How long should therapy be?
Treatment length depends on what you want to get out of therapy. Typically, short-term therapy is for symptom relief and often involves meeting specific concrete goals. You might seek therapy for several months in order to resolve a crisis or to adjust to a new role or phase of life. Conversely, long-term therapy is for achieving enduring personality change. People who seek long-term therapy may be looking more generally to learn more about themselves. You might go to therapy for several years to gain an understanding of how you've been affected by childhood trauma. For some, therapy takes place over the course of the lifespan. You can go to therapy for months or years at a time and take breaks in between, returning because something happens that shakes you, or simply when you feel inspired to do more work.

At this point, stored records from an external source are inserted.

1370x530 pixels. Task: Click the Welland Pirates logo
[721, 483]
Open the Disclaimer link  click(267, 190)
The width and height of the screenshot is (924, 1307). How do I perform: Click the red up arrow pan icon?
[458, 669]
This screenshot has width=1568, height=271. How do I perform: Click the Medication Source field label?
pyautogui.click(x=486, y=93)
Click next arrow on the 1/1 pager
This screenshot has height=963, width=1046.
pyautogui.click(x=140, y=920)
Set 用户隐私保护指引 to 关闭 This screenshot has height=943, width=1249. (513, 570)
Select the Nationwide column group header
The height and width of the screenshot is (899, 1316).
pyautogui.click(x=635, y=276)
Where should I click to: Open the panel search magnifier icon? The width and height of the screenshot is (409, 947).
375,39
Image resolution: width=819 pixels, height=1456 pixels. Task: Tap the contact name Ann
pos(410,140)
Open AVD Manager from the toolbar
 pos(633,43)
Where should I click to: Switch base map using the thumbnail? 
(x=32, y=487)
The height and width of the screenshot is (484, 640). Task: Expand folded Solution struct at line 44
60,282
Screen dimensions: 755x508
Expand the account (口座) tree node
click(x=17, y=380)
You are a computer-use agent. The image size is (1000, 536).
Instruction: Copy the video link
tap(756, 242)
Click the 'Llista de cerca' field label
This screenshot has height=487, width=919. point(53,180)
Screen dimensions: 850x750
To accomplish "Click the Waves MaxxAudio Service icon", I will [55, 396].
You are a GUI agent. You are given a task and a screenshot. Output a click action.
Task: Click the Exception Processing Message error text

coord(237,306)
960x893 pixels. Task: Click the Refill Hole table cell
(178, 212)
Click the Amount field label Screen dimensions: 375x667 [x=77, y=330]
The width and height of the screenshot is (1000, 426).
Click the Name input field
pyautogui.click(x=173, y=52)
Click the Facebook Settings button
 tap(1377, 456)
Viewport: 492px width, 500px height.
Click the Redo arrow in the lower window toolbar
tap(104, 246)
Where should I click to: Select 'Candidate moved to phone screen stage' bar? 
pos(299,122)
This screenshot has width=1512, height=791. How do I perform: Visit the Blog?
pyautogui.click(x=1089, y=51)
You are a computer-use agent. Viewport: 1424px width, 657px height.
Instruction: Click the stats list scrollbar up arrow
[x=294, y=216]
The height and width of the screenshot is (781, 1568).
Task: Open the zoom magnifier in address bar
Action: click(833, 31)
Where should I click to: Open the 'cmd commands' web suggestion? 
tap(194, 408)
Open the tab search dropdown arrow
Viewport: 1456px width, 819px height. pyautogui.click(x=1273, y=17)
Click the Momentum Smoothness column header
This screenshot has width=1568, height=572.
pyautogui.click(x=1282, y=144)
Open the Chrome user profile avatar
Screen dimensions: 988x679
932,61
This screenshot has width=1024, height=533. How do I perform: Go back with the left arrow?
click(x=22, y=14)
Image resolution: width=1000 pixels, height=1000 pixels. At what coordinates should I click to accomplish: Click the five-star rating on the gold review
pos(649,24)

How do I know when therapy is over?
Sometimes it can be hard to tell the difference between reaching an endpoint versus resistance to change. Sometimes you reach an endpoint in therapy because you've achieved your goals. Other times you reach an endpoint when you've done all you can do with a specific therapist. Perhaps you've only worked with male therapists, and although you've made significant changes, you realize that in order to best address conflicts related to your relationships with women, it may be time to see a female therapist. Perhaps you've seen a cognitive behavioral therapist and you've learned some coping skills for reframing destructive thoughts, but you want to go deeper. Strict cognitive behavioral therapy is a present-oriented treatment and there is typically very little if any discussion of the past. You would be better served by seeing a therapist who offers insight-oriented treatment if you want to work through conflicts stemming from early childhood. Resistance is not necessarily a sign that therapy should end. Sometimes working through resistance is part of the therapy. Maybe you've always stopped going to therapy because it's "not working quickly enough" and you realize that this a larger pattern that exists across various domains in your life. If you learn to work through this issue in real time in therapy, you can translate what you learned to these other domains.
Some people identify so much with their struggles that change feels more threatening than staying in a familiar misery. It's not unusual to fear losing an important part of yourself when you make changes, but this does not have to be the case. You may think "my depression makes me funny--being depressed helped me to develop a sense of humor." Your sense of humor might change when you feel less depressed, but you may also find that you're more creative and less inhibited. You might also experience resistance due to a general fear of the uncertainty associated with change. You may wonder, if I'm no longer as anxious, what will I think about and who will I be? You may even fear that you'll be lonely without the same, familiar anxiety because it's been a sort of companion. However, there are times where it's appropriate to take a break from therapy. You may find that you lack enthusiasm for therapy. You notice that you're prioritizing other things over therapy. You feel like you're getting serious diminishing returns from therapy. Whatever the reason, I recommend coming in for at least one final session to discuss why you've determined that termination makes sense and to review the therapy journey together, as this final step helps to consolidate treatment gains. I always welcome former patients to come back when they have something new to explore, but also understand that it can be beneficial to try different therapists in order to get other perspectives.
How frequent should appointments be?
I recommend weekly sessions. Meeting weekly can feel overwhelming for some clients, but I advise working through this discomfort and I will help you do it. There may be some weeks where it's difficult to wait for therapy because you have something pressing to discuss. There may be other weeks where you dread therapy and you don't want to come in. As I stated above, it is perhaps even more important to come in on these weeks where you are the most resistant because they provide a prime opportunity to learn in real time how to respond differently to your feelings and to stop allowing your mood to dictate your actions. It's okay to come in and say you don't want to be here. We can work together to better understand the resistance you feel. It's okay if there are topics you don't want to broach. Every therapy session doesn't have to be a heavy session. It's okay if you don't know what to talk about. As long as you are willing to work with me, I'll help you figure out how to make good use of the time.
Can I come bi-weekly?
Bi-weekly sessions are often more inefficient than weekly sessions. For many clients, so much happens in two weeks that it can be hard to focus deeply on any one topic. Therefore, the work done in one bi-weekly session is not equivalent to the work done in two weekly sessions. Let's say it will take 26 sessions to accomplish your treatment goals. That's six months of weekly sessions or one year of bi-weekly sessions. Other issues are more likely to arise in bi-weekly therapy i.e. client disengagement and premature termination due to lack of continuity between sessions. I make rare exceptions and typically only for established clients with compelling reasons for switching to bi-weekly.